I disapproved Kentucky SPA 10-007 because I could not conclude
that it complied with section 1902(a)(30)(A) of the Social Security
Act (the Act), which requires payments to be consistent with economy
efficiency and quality of care. In order to meet this requirement,
the Centers for Medicare & Medicaid Services (CMS) requested that
Kentucky document the cost-finding and provider reporting mechanisms
used to determine payment. Upon review of the commonwealth's
response to CMS's formal Request for Additional Information (RAI),
CMS determined that Kentucky had not sufficiently documented that
its cost reporting mechanism properly allocated cost to Medicaid
covered services by excluding non-Medicaid costs from the Medicaid
payment calculation.
The CMS worked with Kentucky on its cost reporting methodology
over an extended period of time; however, CMS was not able to
resolve questions surrounding the issue of including non-Medicaid
costs. As a result, CMS could not conclude that Kentucky's proposed
plan for payment was economic and efficient, or consistent with
quality of care. In the absence of this specific information, CMS
could not conclude that the requirements of section 1902(a)(30)(A)

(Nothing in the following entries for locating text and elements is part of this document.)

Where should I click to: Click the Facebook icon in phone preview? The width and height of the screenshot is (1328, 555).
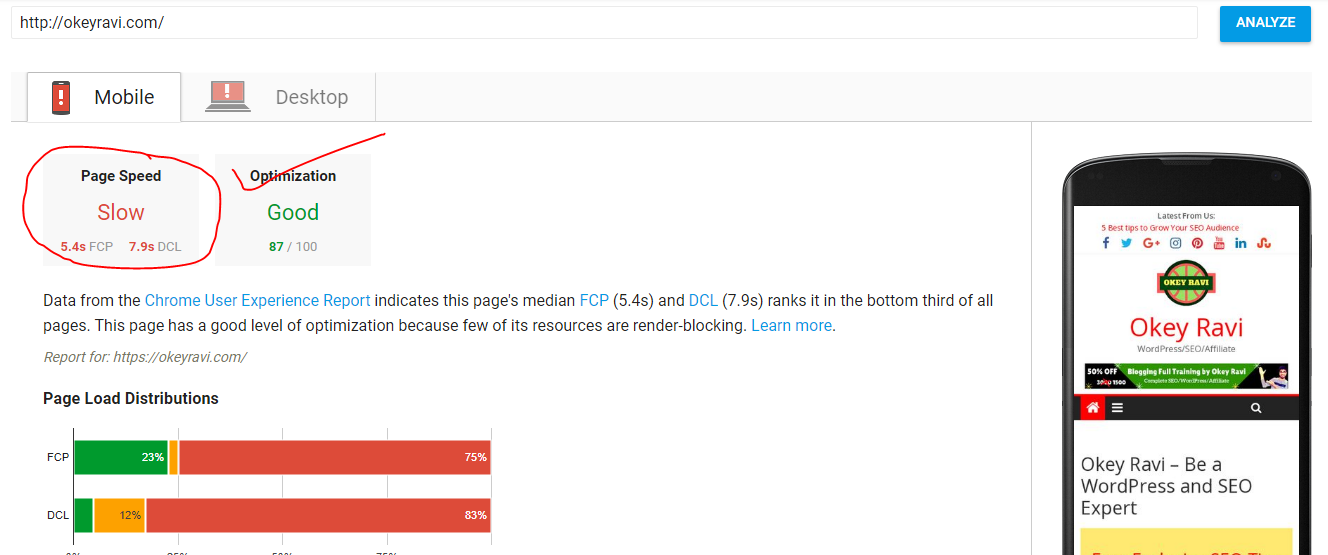(1106, 243)
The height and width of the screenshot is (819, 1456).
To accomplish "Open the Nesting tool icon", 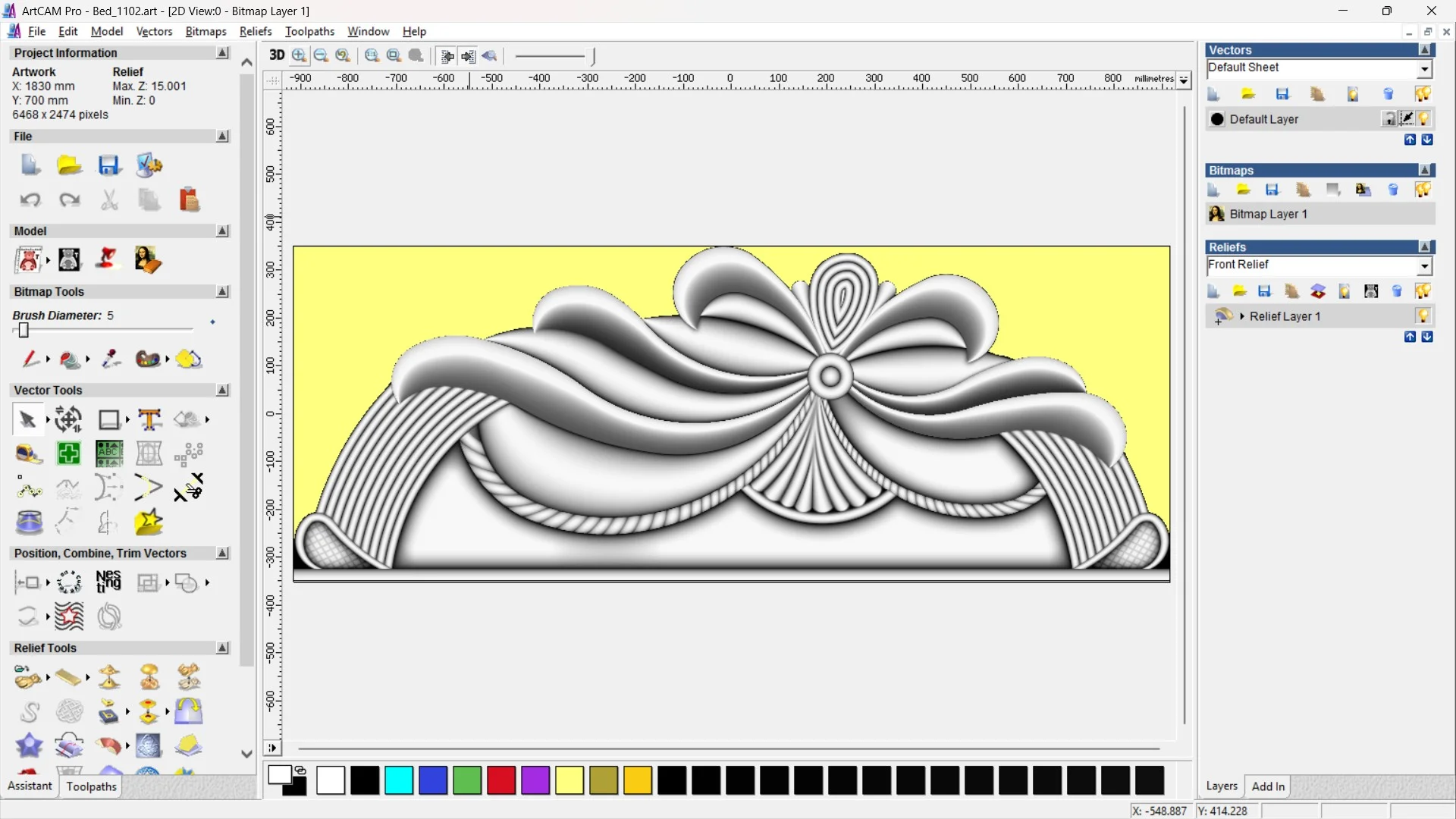I will (108, 582).
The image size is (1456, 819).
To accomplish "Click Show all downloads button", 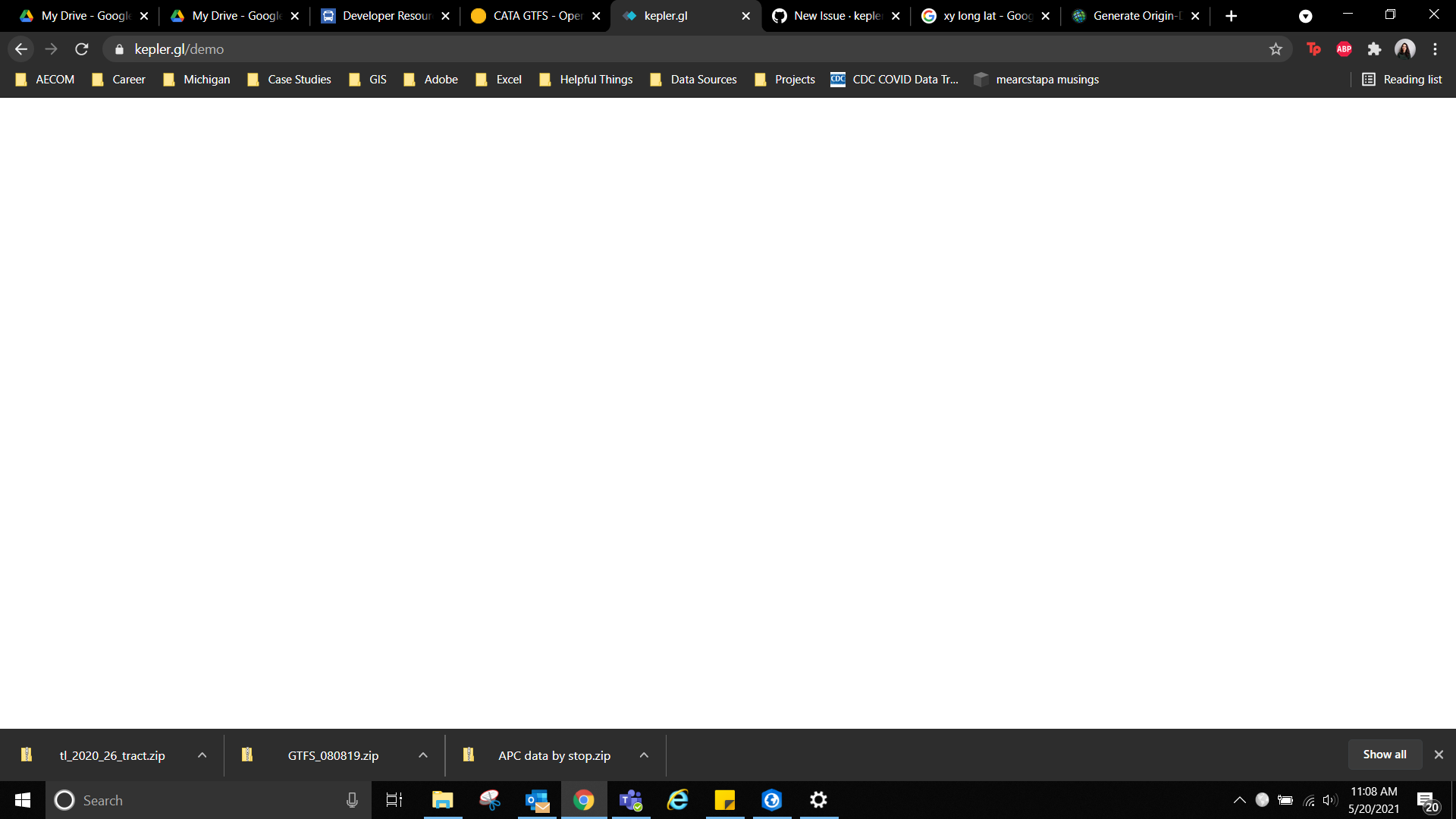I will [x=1384, y=755].

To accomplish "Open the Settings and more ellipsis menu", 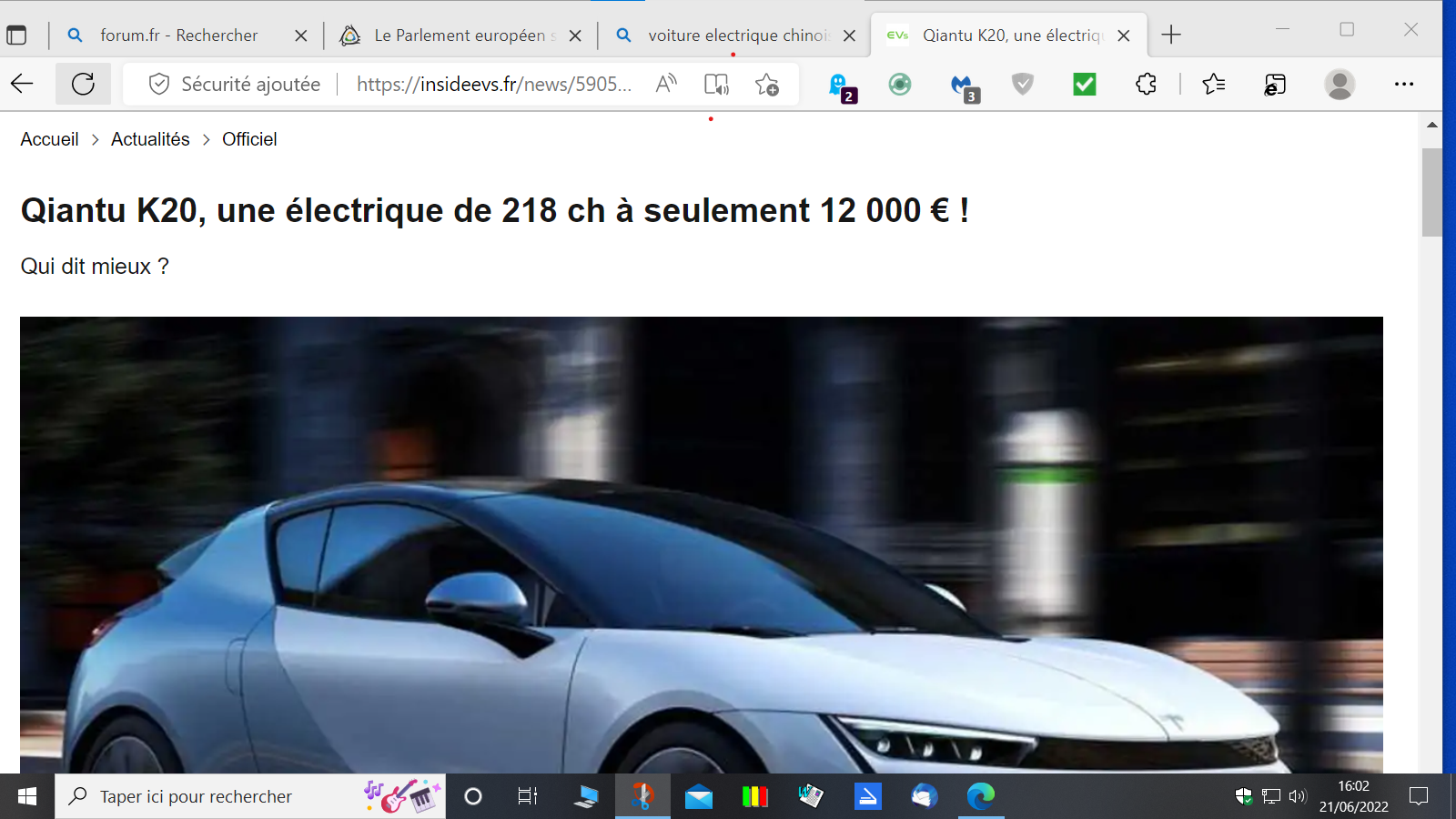I will coord(1404,84).
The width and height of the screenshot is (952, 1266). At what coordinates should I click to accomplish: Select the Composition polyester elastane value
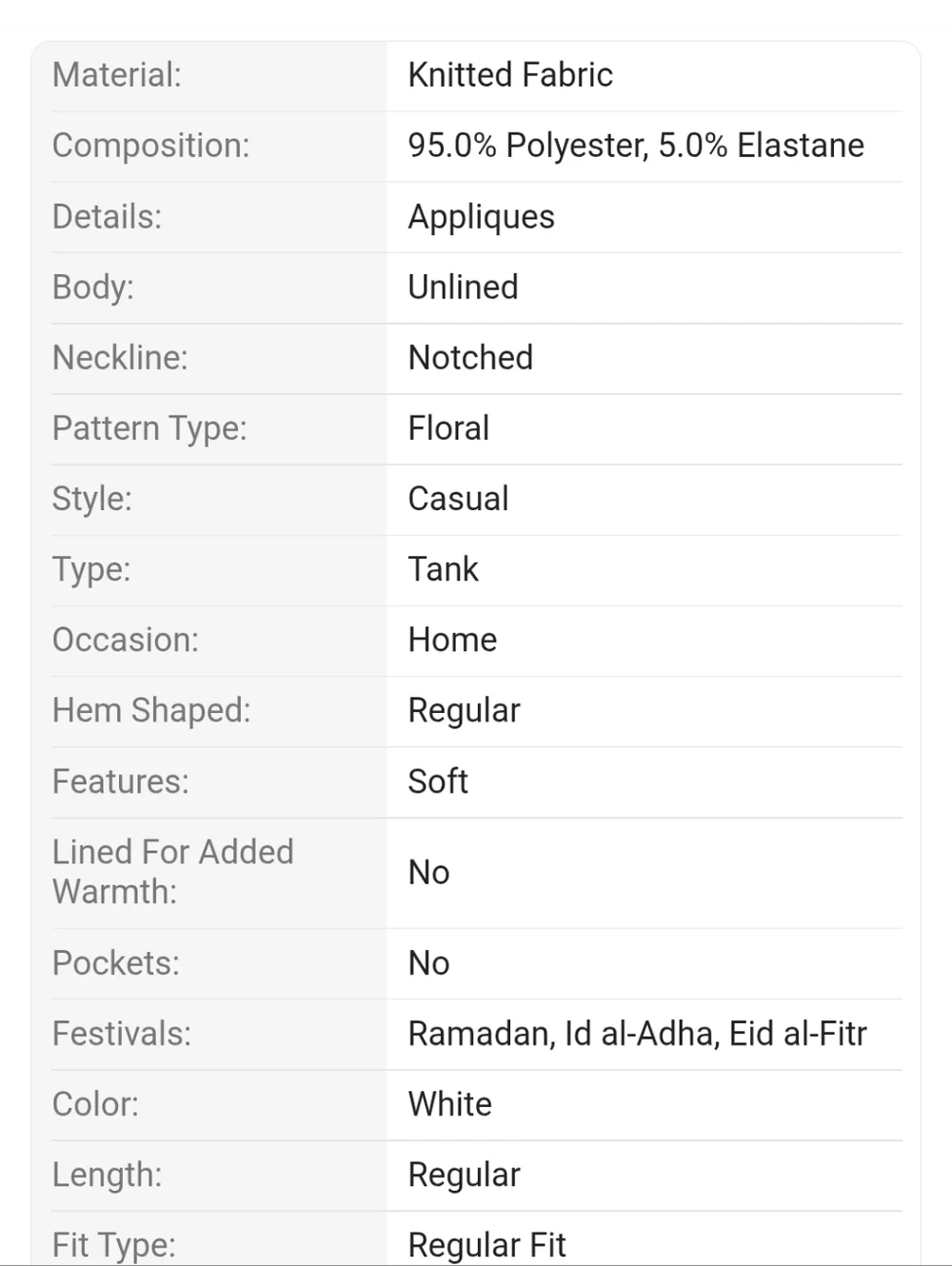pos(636,146)
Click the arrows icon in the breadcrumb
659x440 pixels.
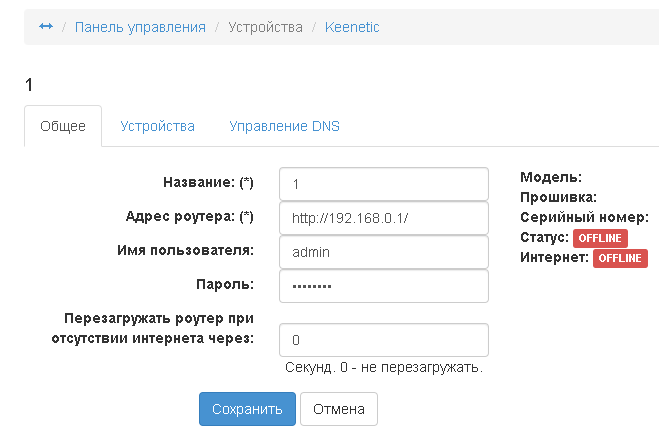45,27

of the Act were satisfied.
At issue in this appeal is whether the proposed cost-based
Medicaid payment methodology is consistent with the requirements of
section 1902(a)(30)(A) of the
[[Page 26372]]
Act when Kentucky did not specifically document that, under the
proposed methodology, non-Medicaid costs would be excluded from the
Medicaid payment calculation. Specifically, it appears that the
methodology would rely on a cost reporting mechanism which results
in over-allocation of both indirect and direct cost to Medicaid
services. Specifically, for CHMCs that function within a larger
central office unit, the state proposed an inappropriate transfer of
cost from the larger central office unit to the CHMCs. Additionally,
the state did not demonstrate that it had an acceptable method of
allocating practitioner cost between reimbursable and non-
reimbursable activities.
I am scheduling a hearing on your request for reconsideration to
be held on June 27, 2013, at the CMS Atlanta Regional Office,
Atlanta Federal Center, 61 Forsyth Street, South West, Atlanta,
Georgia 30303-8909.
If this date is not acceptable, I would be glad to set another
date that is mutually agreeable to the parties. The hearing will be
governed by the procedures prescribed by federal regulations at 42
CFR Part 430.
I am designating Mr. Benjamin Cohen as the presiding officer. If
these arrangements present any problems, please contact Mr. Cohen at
(410) 786-3169. In order to facilitate any communication that may be
necessary between the parties prior to the hearing, please notify
the presiding officer to indicate acceptability of the hearing date
that has been scheduled and provide names of the individuals who
will represent the state at the hearing.
Sincerely,
Marilyn Tavenner,
Acting Administrator.
Section 1116 of the Social Security Act (42 U.S.C. 1316; 42 CFR
430.18)
(Catalog of Federal Domestic Assistance program No. 13.714, Medicaid
Assistance Program.)
Dated: April 29, 2013.
Marilyn Tavenner,
Acting Administrator, Centers for Medicare & Medicaid Services.